» **Input data**:
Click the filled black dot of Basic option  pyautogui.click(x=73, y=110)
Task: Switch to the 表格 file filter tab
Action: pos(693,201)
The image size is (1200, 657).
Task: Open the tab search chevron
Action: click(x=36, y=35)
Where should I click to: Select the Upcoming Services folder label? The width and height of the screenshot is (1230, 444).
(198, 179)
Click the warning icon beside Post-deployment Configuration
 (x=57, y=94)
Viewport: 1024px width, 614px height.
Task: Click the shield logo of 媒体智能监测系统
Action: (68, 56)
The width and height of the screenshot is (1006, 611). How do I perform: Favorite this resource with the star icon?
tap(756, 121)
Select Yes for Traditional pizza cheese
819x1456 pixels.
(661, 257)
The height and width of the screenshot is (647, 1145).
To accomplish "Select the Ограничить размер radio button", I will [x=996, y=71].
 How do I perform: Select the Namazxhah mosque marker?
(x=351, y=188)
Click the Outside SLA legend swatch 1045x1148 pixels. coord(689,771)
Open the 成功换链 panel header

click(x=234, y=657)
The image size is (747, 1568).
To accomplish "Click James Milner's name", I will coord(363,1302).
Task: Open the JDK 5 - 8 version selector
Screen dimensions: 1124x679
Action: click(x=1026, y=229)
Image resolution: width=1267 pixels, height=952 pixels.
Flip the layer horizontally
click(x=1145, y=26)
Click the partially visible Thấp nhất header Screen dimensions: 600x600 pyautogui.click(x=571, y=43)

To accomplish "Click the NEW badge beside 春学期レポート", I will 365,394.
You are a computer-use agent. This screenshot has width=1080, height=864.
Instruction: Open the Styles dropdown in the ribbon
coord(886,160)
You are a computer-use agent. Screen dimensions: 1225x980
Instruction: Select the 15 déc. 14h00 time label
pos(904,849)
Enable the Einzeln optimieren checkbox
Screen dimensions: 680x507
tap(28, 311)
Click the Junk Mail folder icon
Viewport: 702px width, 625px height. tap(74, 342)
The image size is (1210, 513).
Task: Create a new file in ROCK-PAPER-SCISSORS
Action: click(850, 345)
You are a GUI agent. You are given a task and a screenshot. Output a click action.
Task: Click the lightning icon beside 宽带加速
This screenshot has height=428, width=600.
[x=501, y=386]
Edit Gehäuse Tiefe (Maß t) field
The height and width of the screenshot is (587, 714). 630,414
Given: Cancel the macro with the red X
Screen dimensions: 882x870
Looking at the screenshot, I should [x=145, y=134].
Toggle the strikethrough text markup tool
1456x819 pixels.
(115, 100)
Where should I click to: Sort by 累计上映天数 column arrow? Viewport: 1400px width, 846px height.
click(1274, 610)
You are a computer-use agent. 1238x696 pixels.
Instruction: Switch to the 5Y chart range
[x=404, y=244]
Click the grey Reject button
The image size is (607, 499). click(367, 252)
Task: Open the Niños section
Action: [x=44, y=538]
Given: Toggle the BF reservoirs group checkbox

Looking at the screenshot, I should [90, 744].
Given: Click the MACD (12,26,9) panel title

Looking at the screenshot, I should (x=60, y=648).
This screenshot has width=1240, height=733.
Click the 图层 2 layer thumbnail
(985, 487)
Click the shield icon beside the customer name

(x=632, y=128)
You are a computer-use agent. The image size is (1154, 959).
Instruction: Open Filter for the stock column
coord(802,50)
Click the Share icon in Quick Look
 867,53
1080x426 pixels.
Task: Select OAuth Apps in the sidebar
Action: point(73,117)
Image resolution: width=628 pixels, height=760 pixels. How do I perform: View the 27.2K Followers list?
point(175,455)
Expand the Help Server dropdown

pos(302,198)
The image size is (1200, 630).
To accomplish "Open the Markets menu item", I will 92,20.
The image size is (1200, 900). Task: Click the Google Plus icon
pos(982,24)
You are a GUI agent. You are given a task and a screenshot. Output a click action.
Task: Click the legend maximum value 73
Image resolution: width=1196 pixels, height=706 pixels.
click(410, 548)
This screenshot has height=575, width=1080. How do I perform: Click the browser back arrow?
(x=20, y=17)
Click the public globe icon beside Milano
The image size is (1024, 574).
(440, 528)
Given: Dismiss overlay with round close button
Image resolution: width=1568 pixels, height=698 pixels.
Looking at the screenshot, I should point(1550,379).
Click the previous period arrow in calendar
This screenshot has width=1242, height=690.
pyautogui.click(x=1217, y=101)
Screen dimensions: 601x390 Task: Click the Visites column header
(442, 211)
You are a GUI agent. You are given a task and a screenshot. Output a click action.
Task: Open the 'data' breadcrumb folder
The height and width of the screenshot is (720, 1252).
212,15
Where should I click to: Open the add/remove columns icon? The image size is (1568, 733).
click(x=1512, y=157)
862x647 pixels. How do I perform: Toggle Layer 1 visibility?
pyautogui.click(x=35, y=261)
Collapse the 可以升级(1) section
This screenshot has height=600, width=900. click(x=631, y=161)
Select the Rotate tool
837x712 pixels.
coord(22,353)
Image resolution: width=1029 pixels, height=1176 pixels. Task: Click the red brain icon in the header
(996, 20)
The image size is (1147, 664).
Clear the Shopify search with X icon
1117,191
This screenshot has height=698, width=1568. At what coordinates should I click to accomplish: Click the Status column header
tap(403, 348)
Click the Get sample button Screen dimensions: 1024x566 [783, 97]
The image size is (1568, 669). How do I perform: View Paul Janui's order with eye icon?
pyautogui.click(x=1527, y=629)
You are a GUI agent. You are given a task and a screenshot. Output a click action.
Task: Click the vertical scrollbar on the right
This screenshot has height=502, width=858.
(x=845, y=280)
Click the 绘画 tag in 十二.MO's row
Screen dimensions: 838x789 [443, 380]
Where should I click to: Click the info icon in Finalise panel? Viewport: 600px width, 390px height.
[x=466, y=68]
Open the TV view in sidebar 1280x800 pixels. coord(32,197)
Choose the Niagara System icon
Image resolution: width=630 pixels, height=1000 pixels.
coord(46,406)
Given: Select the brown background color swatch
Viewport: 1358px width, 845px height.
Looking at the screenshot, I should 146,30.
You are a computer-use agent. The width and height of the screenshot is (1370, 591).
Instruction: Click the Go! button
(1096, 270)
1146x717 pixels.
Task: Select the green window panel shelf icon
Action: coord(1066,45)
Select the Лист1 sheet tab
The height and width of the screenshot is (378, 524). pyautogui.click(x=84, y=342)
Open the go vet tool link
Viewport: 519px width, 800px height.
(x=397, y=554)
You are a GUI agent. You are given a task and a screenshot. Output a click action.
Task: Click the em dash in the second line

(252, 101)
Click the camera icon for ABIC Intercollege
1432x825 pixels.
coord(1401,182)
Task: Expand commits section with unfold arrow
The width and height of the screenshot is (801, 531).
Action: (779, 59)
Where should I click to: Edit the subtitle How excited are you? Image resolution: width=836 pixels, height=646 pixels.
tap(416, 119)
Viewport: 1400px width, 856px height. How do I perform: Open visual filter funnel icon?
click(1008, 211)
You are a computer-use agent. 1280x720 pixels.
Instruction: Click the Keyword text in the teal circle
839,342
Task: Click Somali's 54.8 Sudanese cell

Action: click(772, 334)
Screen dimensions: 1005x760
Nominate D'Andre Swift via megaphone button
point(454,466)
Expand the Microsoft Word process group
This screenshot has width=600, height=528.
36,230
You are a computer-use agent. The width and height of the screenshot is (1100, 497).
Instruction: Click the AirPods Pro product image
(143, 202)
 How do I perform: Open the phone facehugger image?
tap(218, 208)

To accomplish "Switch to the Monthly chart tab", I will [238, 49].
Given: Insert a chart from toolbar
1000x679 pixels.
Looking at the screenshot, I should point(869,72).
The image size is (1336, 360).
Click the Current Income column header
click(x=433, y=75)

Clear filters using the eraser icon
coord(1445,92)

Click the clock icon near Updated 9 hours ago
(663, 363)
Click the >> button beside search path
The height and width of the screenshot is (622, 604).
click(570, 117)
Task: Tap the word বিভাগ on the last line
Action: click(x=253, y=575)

» **Work required**:
Looking at the material above, how many lines hold the word "will"? Only the number, please.

» **Response for this exercise**:
5